# SELECTED EXTRACT

William Kapell (September 20, 1922October 29, 1953) was an American pianist and recording artist, killed at the age of 31 in the crash of a commercial airliner returning from a concert tour in Australia.

Biography

William Kapell was born in New York City on September 20, 1922, and grew up in the eastside neighborhood of Yorkville, Manhattan, where his parents owned a Lexington Avenue bookstore. His father was of Spanish-Russian Jewish ancestry and his mother of Polish descent. Dorothea Anderson La Follette (the wife of Chester La Follette) met Kapell at the Third Street Music School and became his teacher, giving him lessons several times a week at her studio on West 64th Street. Kapell later studied with Olga Samaroff, former wife of conductor Leopold Stokowski, at the Juilliard School.

Kapell won his first competition at the age of ten and received as a prize a turkey dinner with the pianist José Iturbi. In 1941, he won the Philadelphia Orchestra's youth competition as well as the prestigious Naumburg Award. The following year, the Walter W. Naumburg Foundation sponsored the 19-year-old pianist's New York début, a recital which won him the Town Hall Award for the year's outstanding concert by a musician under 30. He was immediately signed to an exclusive recording contract with RCA Victor.

Kapell achieved fame while in his early twenties, in part as a result of his performances of Aram Khachaturian's Piano Concerto in D-flat. His 1946 world premiere recording of the piece with Serge Koussevitzky and the Boston Symphony Orchestra was a sell-out hit. Eventually, he became so associated with the work that he was referred to in some circles as "Khachaturian Kapell." Besides his exciting pianism and stupendous technical gifts, Kapell's attractive appearance and mop of black hair helped make him a favorite with the public.

By the late 1940s, Kapell had toured the United States, Canada, Europe and Australia to immense acclaim and was widely considered the most brilliant and audacious of his generation of young American pianists. On May 18, 1948, he married Rebecca Anna Lou Melson, with whom he had two children. She was a fine pianist herself, having been a student of Sergei Tarnowsky, the teacher of Vladimir Horowitz.

# PROBLEMS AND TASKS
1. In the William Kapell biography, what prize did Kapell receive for winning his first competition at age ten?
2. Write the next part of the William Kapell biography, carrying on from its final sentence.

Interface element records:
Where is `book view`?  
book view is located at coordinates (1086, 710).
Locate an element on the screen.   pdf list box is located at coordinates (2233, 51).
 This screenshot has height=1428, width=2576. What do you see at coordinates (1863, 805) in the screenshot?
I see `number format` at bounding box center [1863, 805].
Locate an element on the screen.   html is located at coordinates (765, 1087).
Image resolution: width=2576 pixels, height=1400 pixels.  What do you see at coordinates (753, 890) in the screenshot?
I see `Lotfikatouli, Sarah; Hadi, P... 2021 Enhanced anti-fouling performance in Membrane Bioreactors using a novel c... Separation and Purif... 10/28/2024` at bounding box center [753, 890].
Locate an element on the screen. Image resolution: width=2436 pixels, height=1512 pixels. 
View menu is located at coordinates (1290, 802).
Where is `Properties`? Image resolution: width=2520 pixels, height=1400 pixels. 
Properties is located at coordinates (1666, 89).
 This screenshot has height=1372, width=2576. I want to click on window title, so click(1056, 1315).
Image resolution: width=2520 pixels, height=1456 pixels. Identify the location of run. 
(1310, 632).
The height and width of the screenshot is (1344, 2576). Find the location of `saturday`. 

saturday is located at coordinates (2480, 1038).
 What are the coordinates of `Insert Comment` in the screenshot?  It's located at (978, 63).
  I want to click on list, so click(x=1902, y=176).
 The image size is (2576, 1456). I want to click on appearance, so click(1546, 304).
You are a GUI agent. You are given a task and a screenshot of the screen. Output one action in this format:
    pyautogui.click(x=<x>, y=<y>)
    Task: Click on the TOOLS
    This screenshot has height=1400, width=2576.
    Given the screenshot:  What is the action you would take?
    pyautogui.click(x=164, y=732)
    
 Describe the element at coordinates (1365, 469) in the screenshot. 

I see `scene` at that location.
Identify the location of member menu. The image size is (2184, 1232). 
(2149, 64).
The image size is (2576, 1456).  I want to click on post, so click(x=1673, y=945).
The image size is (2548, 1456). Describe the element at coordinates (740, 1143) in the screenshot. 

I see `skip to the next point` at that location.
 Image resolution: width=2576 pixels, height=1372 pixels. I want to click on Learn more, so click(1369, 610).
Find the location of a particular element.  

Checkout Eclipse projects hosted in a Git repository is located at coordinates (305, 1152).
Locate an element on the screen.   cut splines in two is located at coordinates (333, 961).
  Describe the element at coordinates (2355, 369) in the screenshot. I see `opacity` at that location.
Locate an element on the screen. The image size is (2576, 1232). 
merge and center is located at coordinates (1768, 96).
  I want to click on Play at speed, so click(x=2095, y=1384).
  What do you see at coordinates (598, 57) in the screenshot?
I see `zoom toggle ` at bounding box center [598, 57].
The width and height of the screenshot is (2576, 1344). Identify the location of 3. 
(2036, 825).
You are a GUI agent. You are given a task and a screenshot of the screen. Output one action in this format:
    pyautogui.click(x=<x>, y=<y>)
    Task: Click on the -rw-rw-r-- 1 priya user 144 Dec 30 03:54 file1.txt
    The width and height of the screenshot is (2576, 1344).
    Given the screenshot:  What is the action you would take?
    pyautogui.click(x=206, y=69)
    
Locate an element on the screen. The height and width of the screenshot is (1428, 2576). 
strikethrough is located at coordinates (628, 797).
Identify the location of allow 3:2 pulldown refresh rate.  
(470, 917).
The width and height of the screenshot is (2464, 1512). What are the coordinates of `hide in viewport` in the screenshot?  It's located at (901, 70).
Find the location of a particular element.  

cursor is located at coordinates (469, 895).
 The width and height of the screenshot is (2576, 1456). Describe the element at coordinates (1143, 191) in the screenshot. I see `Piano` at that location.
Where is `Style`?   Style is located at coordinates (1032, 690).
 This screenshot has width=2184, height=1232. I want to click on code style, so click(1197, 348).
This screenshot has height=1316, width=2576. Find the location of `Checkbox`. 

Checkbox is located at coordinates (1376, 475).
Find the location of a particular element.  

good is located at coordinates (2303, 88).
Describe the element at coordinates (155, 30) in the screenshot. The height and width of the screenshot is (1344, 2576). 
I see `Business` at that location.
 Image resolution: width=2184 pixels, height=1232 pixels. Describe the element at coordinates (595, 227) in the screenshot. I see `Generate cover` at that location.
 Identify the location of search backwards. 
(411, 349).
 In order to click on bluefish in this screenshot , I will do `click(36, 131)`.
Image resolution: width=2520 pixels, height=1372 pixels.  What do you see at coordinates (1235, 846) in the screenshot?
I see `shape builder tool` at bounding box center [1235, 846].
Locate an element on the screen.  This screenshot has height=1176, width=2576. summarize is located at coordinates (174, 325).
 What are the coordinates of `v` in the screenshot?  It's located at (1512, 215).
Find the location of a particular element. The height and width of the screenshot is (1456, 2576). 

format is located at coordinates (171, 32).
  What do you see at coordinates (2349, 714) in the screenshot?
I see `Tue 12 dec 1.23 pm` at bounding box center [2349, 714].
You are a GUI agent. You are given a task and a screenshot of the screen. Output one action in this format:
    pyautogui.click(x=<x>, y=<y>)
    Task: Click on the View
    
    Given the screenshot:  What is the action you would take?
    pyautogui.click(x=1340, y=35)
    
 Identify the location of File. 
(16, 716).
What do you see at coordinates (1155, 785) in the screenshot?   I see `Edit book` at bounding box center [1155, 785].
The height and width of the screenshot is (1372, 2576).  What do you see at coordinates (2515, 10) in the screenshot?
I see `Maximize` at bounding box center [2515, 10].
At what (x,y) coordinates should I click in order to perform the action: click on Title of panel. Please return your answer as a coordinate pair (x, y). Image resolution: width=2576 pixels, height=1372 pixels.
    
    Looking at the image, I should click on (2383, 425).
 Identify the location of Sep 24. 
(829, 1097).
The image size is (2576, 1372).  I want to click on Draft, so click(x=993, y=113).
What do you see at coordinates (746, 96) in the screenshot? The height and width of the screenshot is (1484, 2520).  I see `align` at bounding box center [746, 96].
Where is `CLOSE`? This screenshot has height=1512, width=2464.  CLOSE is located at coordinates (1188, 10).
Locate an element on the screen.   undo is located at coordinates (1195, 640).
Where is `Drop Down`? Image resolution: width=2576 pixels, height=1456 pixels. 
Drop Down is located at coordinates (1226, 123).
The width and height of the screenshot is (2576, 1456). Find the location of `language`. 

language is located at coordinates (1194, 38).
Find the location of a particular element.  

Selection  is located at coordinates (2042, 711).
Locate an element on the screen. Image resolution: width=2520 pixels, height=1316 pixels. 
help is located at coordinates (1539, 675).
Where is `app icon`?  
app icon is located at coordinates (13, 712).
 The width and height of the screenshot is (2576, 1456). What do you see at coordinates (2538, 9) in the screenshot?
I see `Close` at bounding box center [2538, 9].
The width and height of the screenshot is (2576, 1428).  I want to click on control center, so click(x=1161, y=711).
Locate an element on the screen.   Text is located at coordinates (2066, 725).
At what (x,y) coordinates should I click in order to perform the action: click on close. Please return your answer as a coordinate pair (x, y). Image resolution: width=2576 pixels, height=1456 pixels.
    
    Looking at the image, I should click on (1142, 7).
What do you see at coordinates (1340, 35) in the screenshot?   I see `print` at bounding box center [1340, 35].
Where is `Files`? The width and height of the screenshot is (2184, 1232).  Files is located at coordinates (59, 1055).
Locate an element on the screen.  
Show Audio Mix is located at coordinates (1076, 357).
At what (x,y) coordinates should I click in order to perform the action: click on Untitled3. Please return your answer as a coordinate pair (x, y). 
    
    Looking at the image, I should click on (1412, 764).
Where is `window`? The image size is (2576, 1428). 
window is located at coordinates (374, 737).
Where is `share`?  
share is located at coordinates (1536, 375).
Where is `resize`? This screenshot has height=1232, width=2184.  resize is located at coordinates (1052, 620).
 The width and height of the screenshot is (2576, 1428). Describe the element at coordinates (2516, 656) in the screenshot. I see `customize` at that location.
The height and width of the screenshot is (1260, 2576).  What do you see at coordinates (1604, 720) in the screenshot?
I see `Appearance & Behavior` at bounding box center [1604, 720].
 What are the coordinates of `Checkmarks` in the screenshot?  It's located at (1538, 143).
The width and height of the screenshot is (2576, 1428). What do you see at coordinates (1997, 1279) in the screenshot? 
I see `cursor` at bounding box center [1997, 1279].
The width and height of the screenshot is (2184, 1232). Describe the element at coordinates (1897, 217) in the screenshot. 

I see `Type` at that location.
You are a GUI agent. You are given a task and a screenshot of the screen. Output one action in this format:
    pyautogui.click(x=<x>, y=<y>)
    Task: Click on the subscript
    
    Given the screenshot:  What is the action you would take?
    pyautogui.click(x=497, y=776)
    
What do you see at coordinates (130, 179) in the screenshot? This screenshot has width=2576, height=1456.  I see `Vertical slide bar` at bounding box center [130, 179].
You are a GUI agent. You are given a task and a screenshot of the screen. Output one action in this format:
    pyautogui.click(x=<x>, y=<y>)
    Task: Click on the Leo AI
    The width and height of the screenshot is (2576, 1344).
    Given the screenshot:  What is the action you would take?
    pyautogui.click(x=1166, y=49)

# ANSWERS IN ORDER
1. A turkey dinner with the pianist José Iturbi.

2.
Early on, there was a tendency to typecast Kapell as a performer of technically difficult repertoire. While his technique was exceptional, he was a deep and versatile musician, and was memorably impatient with what he considered shallow or sloppy music making. His own repertoire was very diverse, encompassing works from J. S. Bach to Aaron Copland, who so admired Kapell's performances of his Piano Sonata that he was writing a new work for him at the time of the pianist's death. Kapell practiced up to eight hours a day, keeping track of his sessions with a notebook and clock. He also set aside time from his busy concert schedule to work with the musicians he most admired, including Artur Schnabel, Pablo Casals, and Rudolf Serkin. Kapell also approached Arthur Rubinstein and Vladimir Horowitz (whose East 94th Street townhouse was diagonally across the street from the Kapells' apartment) for lessons, but they demurred. Horowitz later commented that there was nothing he could have taught Kapell.

From August to October 1953, Kapell toured Australia, playing 37 concerts in 14 weeks, appearing in Sydney, Brisbane, Melbourne, Bendigo, Shepparton, Albury, Horsham and finally in Geelong.

Death and aftermath
Kapell played the final concert of his Australian tour in Geelong, Victoria, on October 22, 1953, a recital which included a performance of Chopin's "Funeral March" Sonata. Days after the concert, he set off on his return flight to the United States, telling reporters at Mascot Airport he would never return to Australia because of the harsh comments from some Australian critics. He was aboard BCPA Flight 304 when on the morning of October 29, 1953, the plane, descending to land in fog, struck the treetops and crashed on Kings Mountain, south of the San Francisco airport. Everyone on board died. His friend, broadcaster Alistair Cooke, covered Kapell's death in his Letter from America on October 30, 1953. On November 2, Kapell's funeral took place at the Stephen Wise Free Synagogue in New York; interment followed at the Mount Ararat Cemetery near Farmingdale, New York.

Famed musician Isaac Stern set up the William Kapell Memorial Fund to bring notable musicians to the United States for wider experience. The Australian violinist Ernest Llewellyn, a long-time friend of Stern's, was the inaugural recipient in 1955.

The fascination with Kapell's playing has continued in the decades since his death. Pianists including Eugene Istomin, Gary Graffman, Leon Fleisher and Van Cliburn, and many others have acknowledged Kapell's influence. Fleisher stated that Kapell was "the greatest pianistic talent that this country has ever produced". Kapell's widow, Anna Lou Dehavenon (1926–2012), undertook a career as an expert on homelessness in New York in part as a result, she said, of her own experience of suddenly becoming a single mother with no income. For the rest of her life she worked to keep her late husband's recordings before the public.

Kapell's estate sued BCPA, Qantas (which had taken over BCPA in 1954), and BOAC (which was alleged to have sold Kapell the ticket). In 1964, more than ten years after the crash, Kapell's widow and two children were awarded US$924,396 in damages. The award was overturned on appeal in 1965.

Kapell International Piano Competition and Festival
In 1986, the University of Maryland's piano competition was renamed the William Kapell International Piano Competition in Kapell's honor. It became quadrennial in 1998 and is currently held at the university's Clarice Smith Performing Arts Center.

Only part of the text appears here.